Detta changed course and began to crawl toward the gunslinger’s inert body. She meant to

take what she needed from the knapsack he called his “purse,” then get the rope, fast as she could . . . but for a moment she was held frozen by the door.

Like Eddie, she interpreted what she was seeing in terms of the movies . . . only this looked

more like some TV crime show. The setting was a drug-store. She was seeing a druggist

who looked scared silly, and Detta didn’t blame him. There was a gun pointing straight into

the druggist’s face. The druggist was saying something, but his voice was distant, distorted,

as if heard through sound-baffles. She couldn’t tell what it was. She couldn’t see who was

holding the gun, either, but then, she didn’t really need to see the stick-up man, did she? She

knew who it was, sho.

It was the Really Bad Man.

Might notlook like him over there, might look like some tubby little sack of shit, might even

look like a brother, but inside it be him, sho. Didn’t take him long to find another gun, did it?

I bet it never does. You get movin, Detta Walker.

She opened Roland’s purse, and the faint, nostalgic aroma of tobacco long hoarded but

now long gone drifted out. In one way it was very much like a lady’s purse, filled with what

looked like so much random rickrack at first glance. . . but a closer look showed you the

travelling gear of a man prepared for almost any contingency.

She had an idea the Really Bad Man had been on the road to his Tower a good long time. If

that was so, just the amount of stuff still left in here, poor as some of it was, was cause for

amazement.

You get movin, Detta Walker.

She got what she needed and worked her silent, snakelike way back to the wheelchair.

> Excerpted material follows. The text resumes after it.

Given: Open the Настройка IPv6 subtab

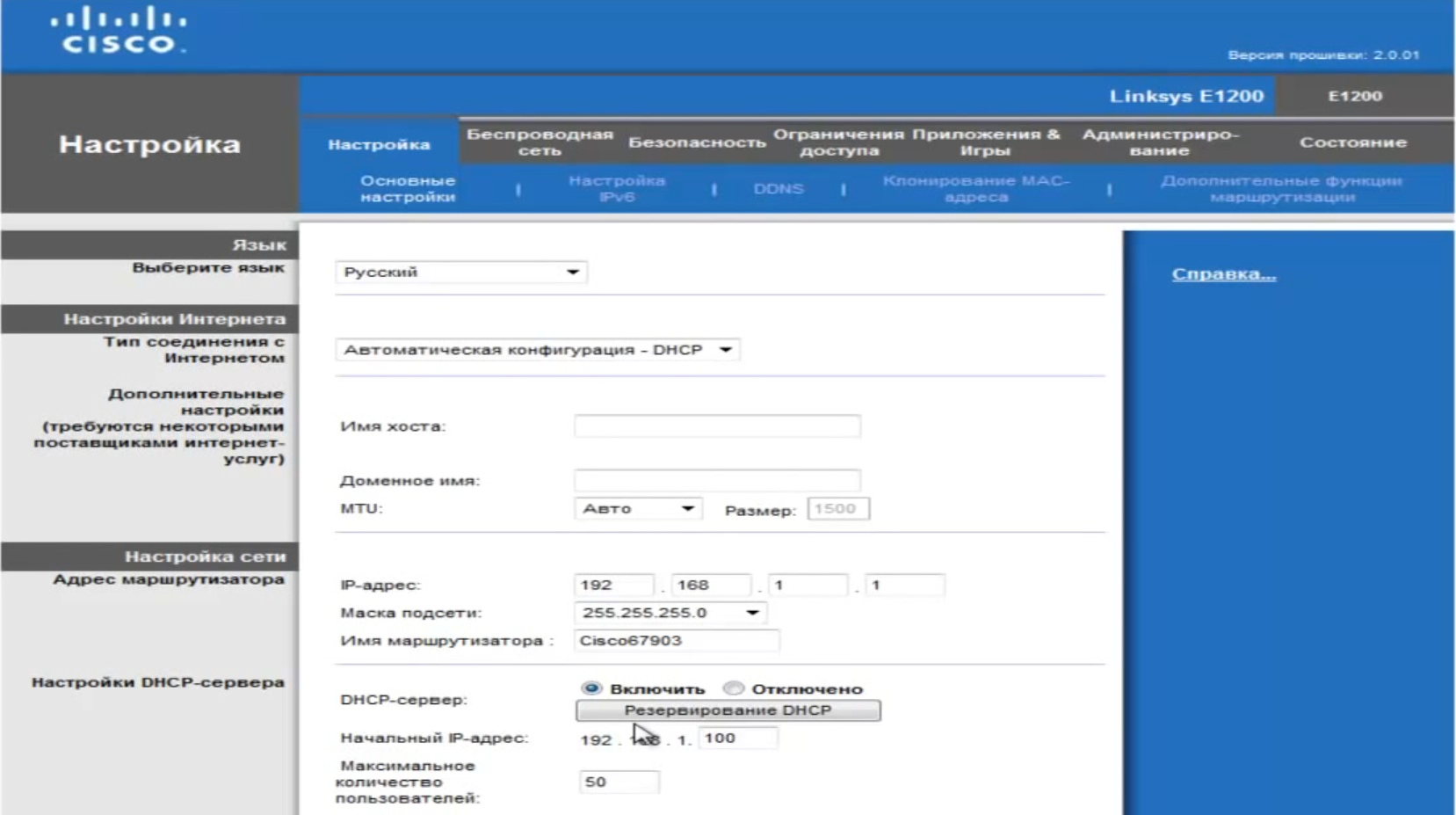Looking at the screenshot, I should [617, 188].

When she got there she propped herself on one arm and pulled the rope out of the pocket

like a fisherwoman reeling in line. She glanced over at Eddie every now and then just to

make sure he was asleep.

He never stirred until Detta threw the noose around his neck and pulled it taut.

5

He was dragged backward, at first thinking he was still asleep and this was some horrible

nightmare of being buried alive or perhaps smothered.